The Varaha Upanishad was composed during the 13th century and considered as one of the minor Upanishads. Here Lord Vishnu’s Varaha Avatara is shown speaking to Ribhu on topics of spirituality, the non-dual truth of the Brahman, power of Kundalini, various Yogas that can liberate man etc. Lord Varaha states that what one aspires to, is part of His own “light”, which is all-encompassing that he alone is Supreme Bliss, that apart from the Atman (soul) there exists no Ishvara or phenomenal world. Those who know their Atman (soul) have no notions of Varna (caste) or Ashrama (stage in life); they see Atman as Brahman, they become Brahman.

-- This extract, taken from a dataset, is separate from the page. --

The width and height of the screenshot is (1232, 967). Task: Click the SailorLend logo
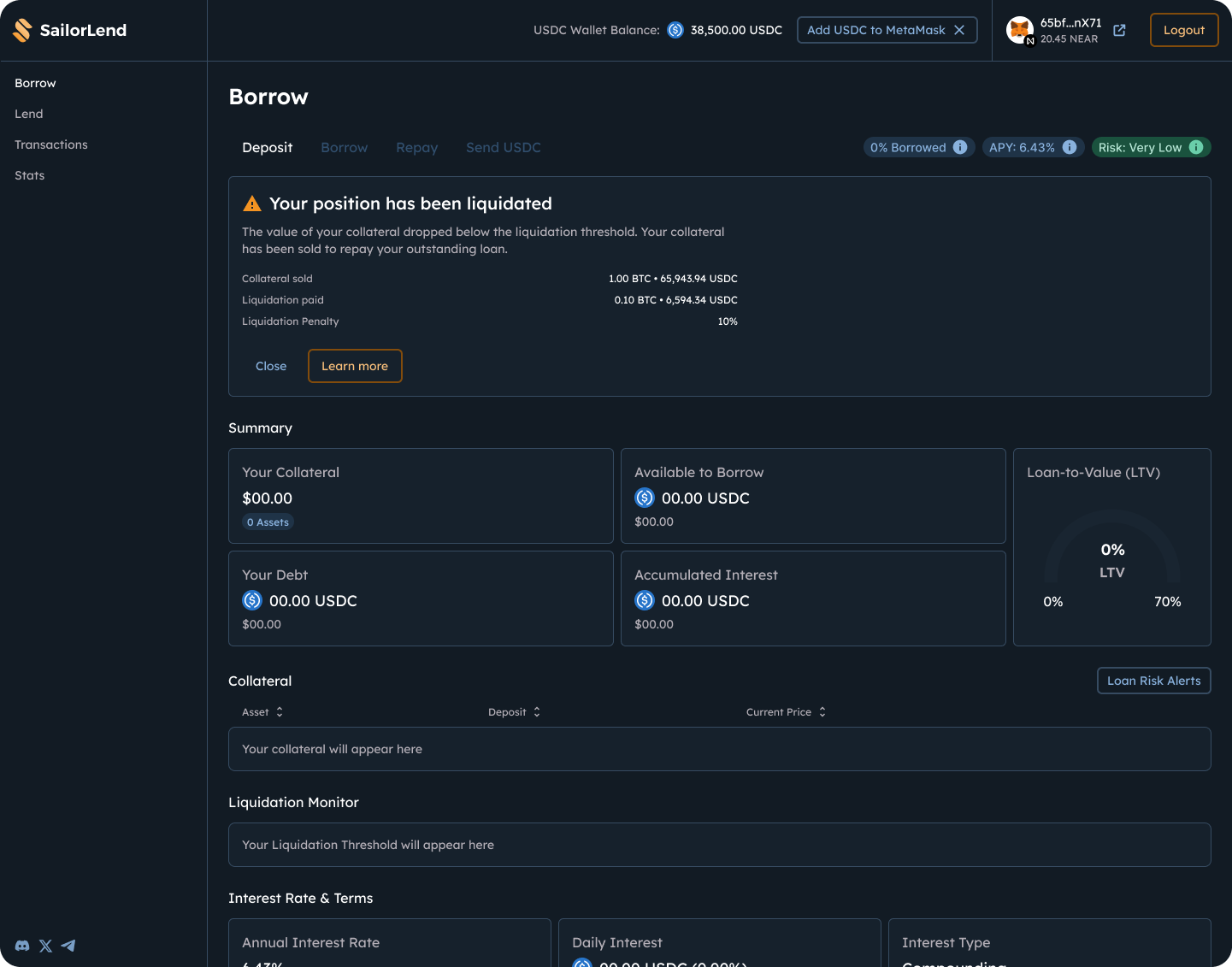[70, 30]
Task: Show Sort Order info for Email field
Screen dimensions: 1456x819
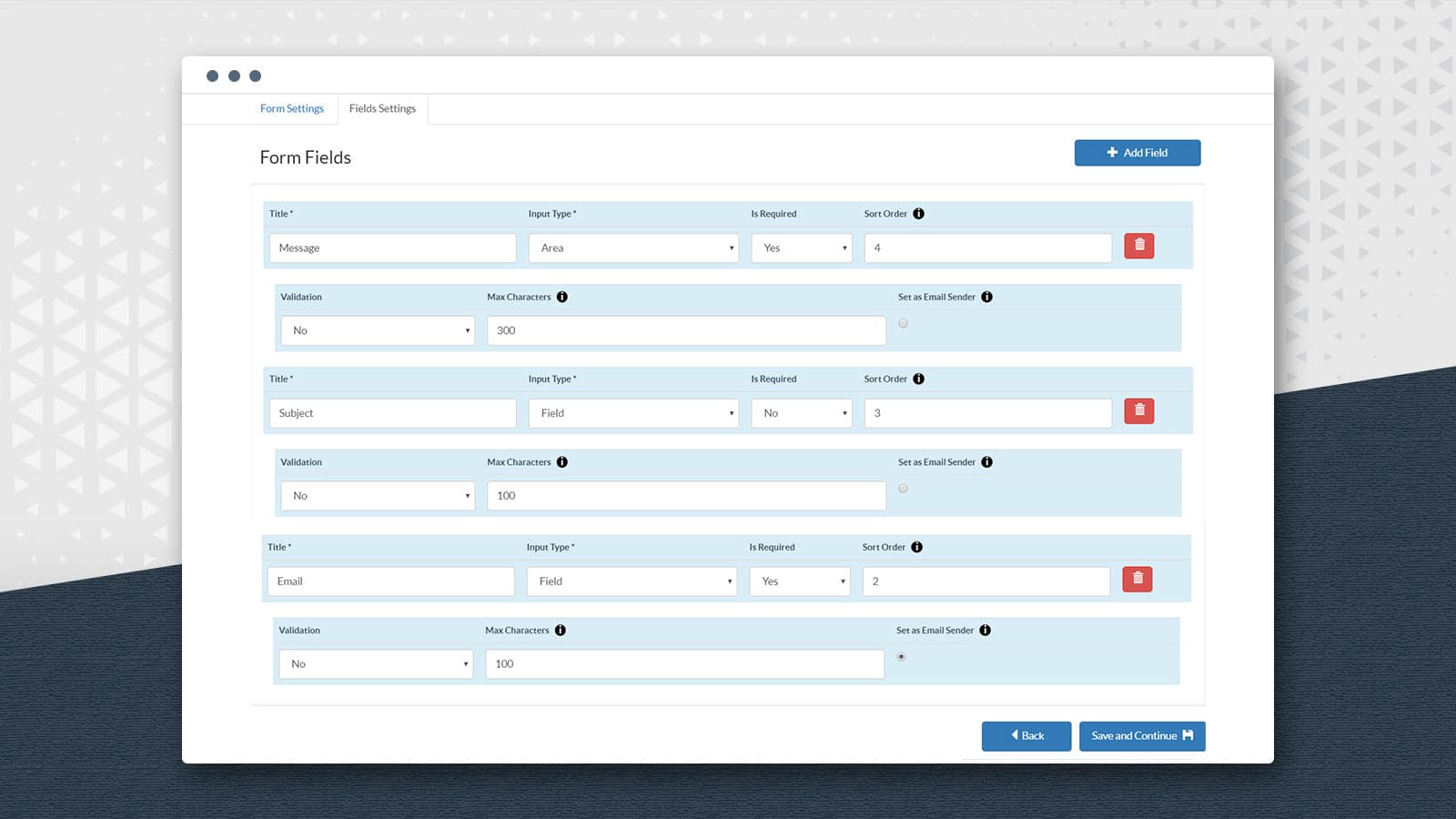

Photo: 12th-century murti of Lord Varaha from central India.


Then Lord Varaha goes onto define a jivanmukta yogi:

He who is engrossed in the ways of the world, yet his mind is steady, like ether, is said to be Jivanmukta

His whose mental radiance neither rises nor sets, whose inner state is neither affected by happiness nor by misery inflicted on him, is said to be Jivanmukta

He who is wakeful while remaining asleep, he whose mental alertness is devoid of impressions, is known as Jivanmukta

He who responds to influences such as hatred, fear, love, yet his heart remains pure like Akasha (aether, space), is said to be Jivanmukta

He whose attitude is not be attached to anything, his intellect never clouded whether active or passive, is a Jivanmukta

He who does not shrink out of fear from the world, nor the world shrinks from him, who is free from anger, fear and joy, is a Jivanmukta

He whose mind is not agitated, though participating in the world, who rests in state of calmness and absolute consciousness, no matter what, is known as Jivanmukta.

In mantra shastra Lord Varaha’s upasana can be done to protect a devotee from any kind of mantric attack from enemies, to re-establish control over landed areas, for peace and prosperity, and in some cases to even attain siddhi of dream states.